TEXT UNDER STUDY:
+++

When you think of John Mulaney, what do you picture?
Last year, many would probably describe him as a the "nice guy" comedian, known for wit as sharp as his well–tailored suits and fairly wholesome bits like running out of space when writing "Happy Birthday" on a poster. Now, most would probably detail the unexpected reasons he’s been in the news: completing a stay in rehab, divorcing his wife, Annamarie Tendler, quickly entering a relationship with actress Olivia Munn, and then impregnating Munn after a few months together.
Like many celebrity breakups and recouplings, Mulaney’s inspires considerable buzz from gossip magazines and Twitter users alike, but something feels different about this one. Mulaney, who said in his 2015 comedy special The Comeback Kid that he gives off the vibe of, “Hey, you could pour soup in my lap, and I’ll probably apologize to you,” has long since cultivated a sickly sweet image. He’s never shied away from including his marriage of six years with Tendler in his comedy shows—and his brand of 'doting husband with dominant wife' bits made fans connect with the couple, despite a lack of real–life familiarity with either of them.

+++

Pixel coordinate grounding data
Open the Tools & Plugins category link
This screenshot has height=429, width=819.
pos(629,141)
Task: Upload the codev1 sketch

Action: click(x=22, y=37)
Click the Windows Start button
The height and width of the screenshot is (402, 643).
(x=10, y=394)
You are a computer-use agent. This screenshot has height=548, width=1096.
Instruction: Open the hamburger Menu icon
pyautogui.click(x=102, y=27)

+++

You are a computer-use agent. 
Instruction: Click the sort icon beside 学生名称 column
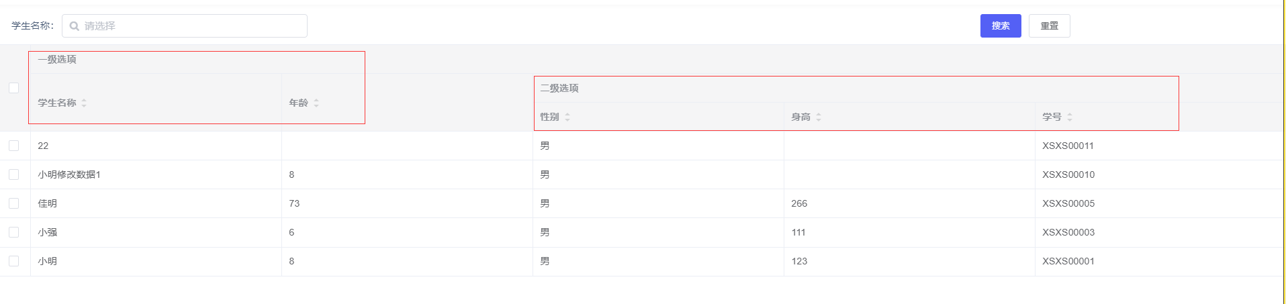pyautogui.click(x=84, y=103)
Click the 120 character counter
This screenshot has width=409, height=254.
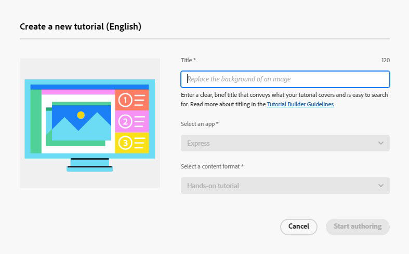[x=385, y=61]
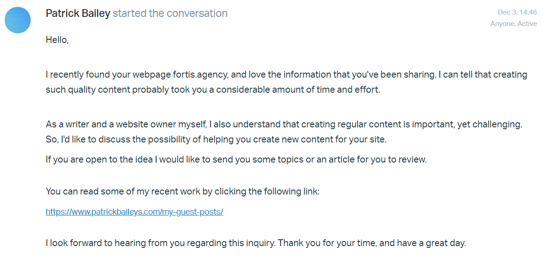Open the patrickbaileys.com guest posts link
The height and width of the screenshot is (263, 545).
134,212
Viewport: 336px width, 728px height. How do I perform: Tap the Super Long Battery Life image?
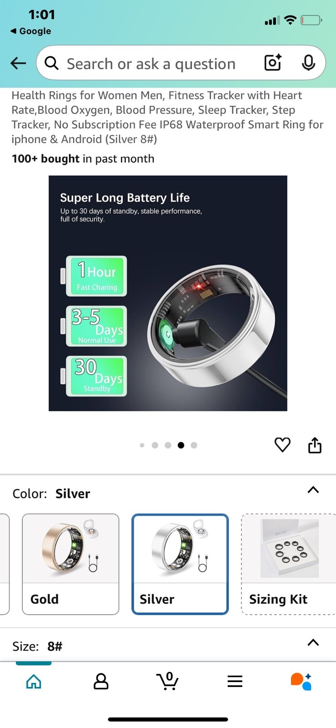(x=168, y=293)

+++

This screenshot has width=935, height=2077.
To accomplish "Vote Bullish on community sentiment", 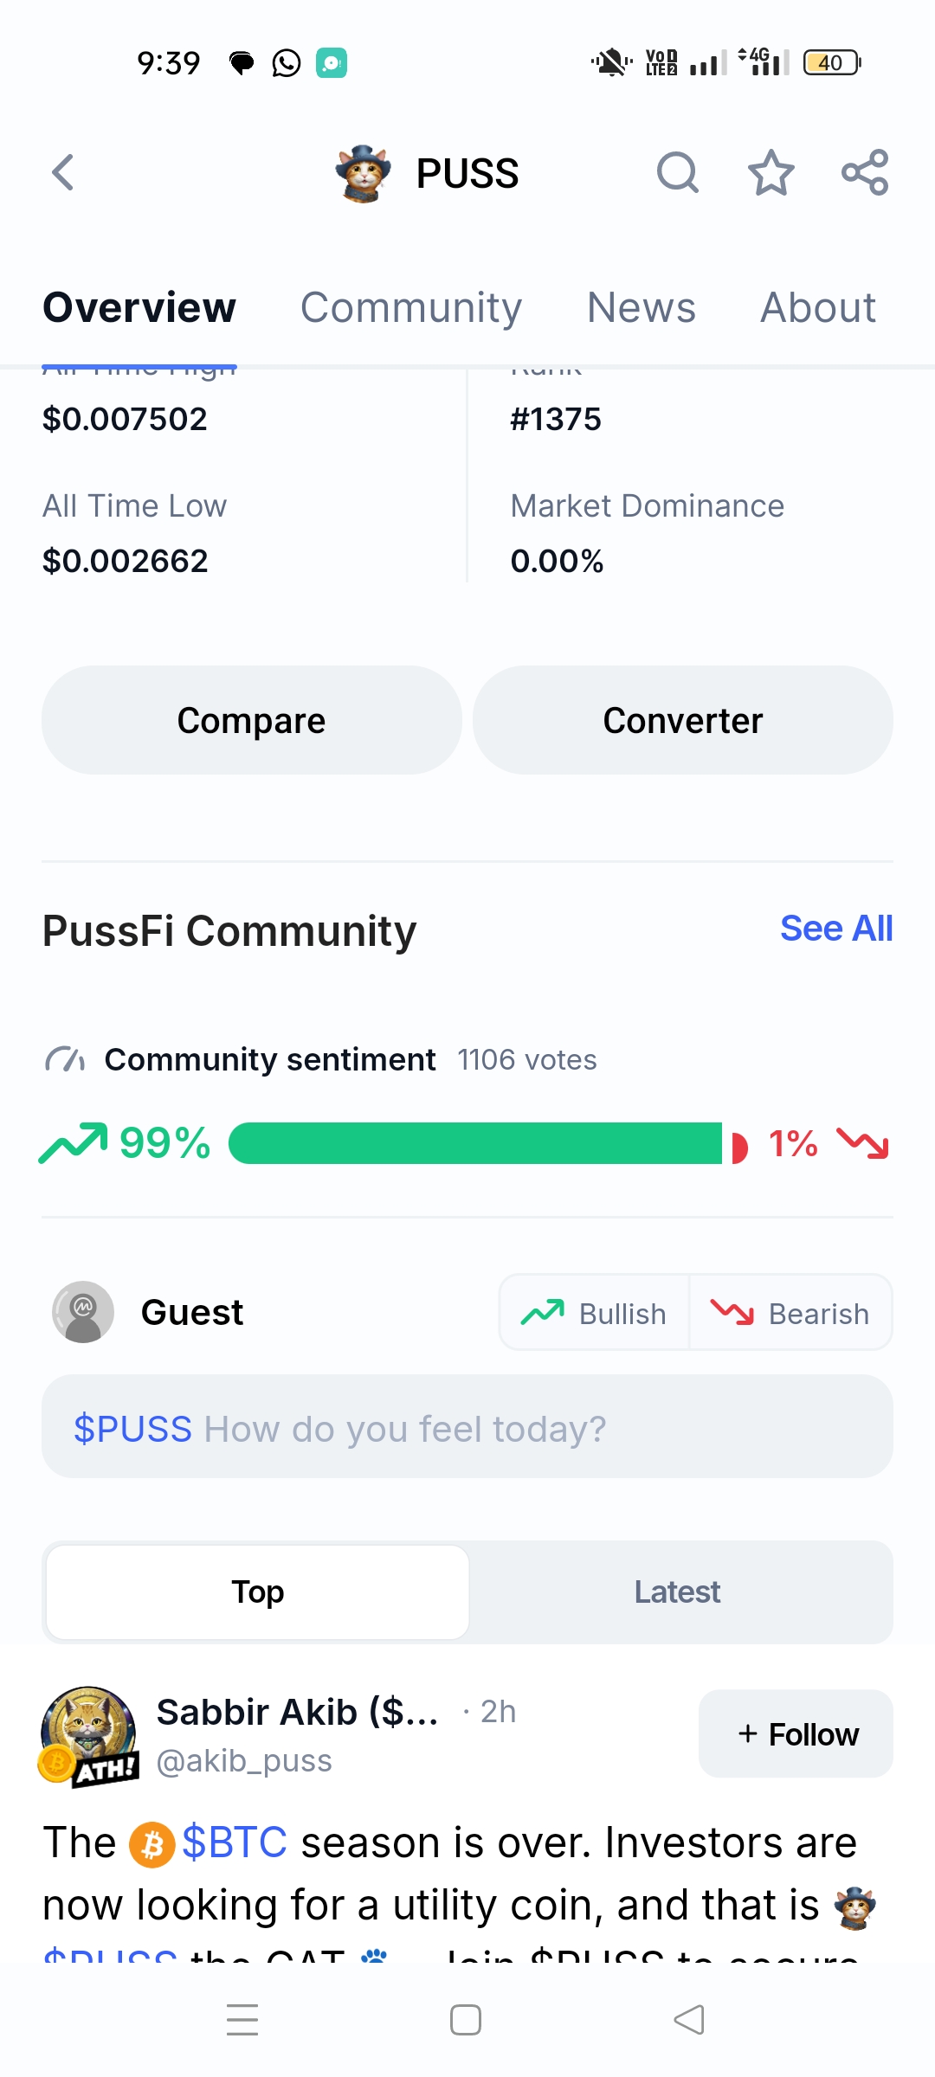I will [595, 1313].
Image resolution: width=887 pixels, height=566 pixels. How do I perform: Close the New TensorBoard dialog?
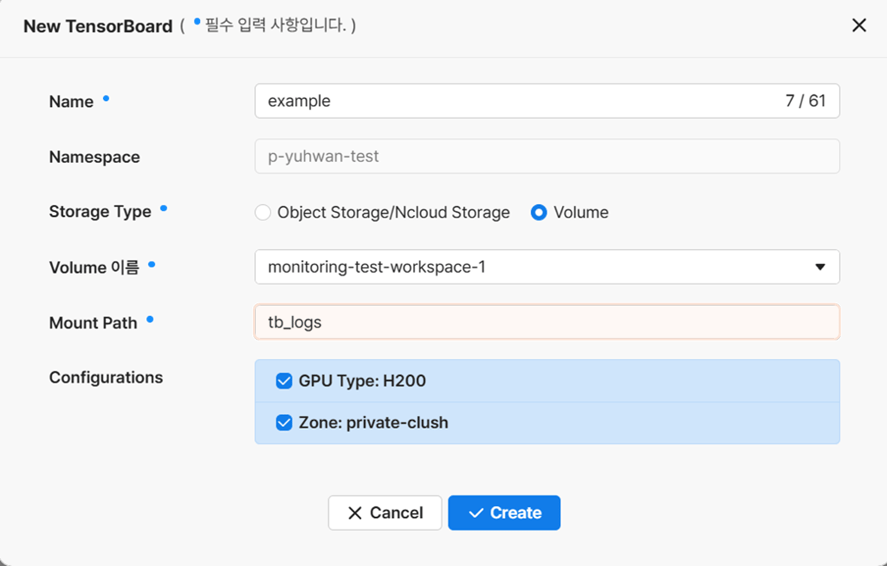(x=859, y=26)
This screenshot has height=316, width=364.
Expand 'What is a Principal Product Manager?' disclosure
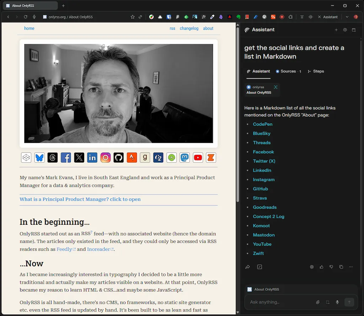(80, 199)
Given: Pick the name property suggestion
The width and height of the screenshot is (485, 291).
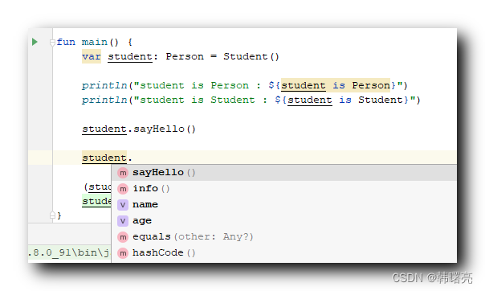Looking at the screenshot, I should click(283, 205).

+++

REQUIREMENT A: According to the text on John Mulaney, how long was his marriage to Tendler?
REQUIREMENT B: Translate into French the following sentence from the text on John Mulaney: "When you think of John Mulaney, what do you picture?"
REQUIREMENT C: Transcribe the passage of the text on John Mulaney starting at "Last year, many" and ending at "few months together.".

TASK RESULT A: Six years.

TASK RESULT B: Quand vous pensez à John Mulaney, qu'imaginez-vous ?

TASK RESULT C:
Last year, many would probably describe him as a the "nice guy" comedian, known for wit as sharp as his well–tailored suits and fairly wholesome bits like running out of space when writing "Happy Birthday" on a poster. Now, most would probably detail the unexpected reasons he’s been in the news: completing a stay in rehab, divorcing his wife, Annamarie Tendler, quickly entering a relationship with actress Olivia Munn, and then impregnating Munn after a few months together.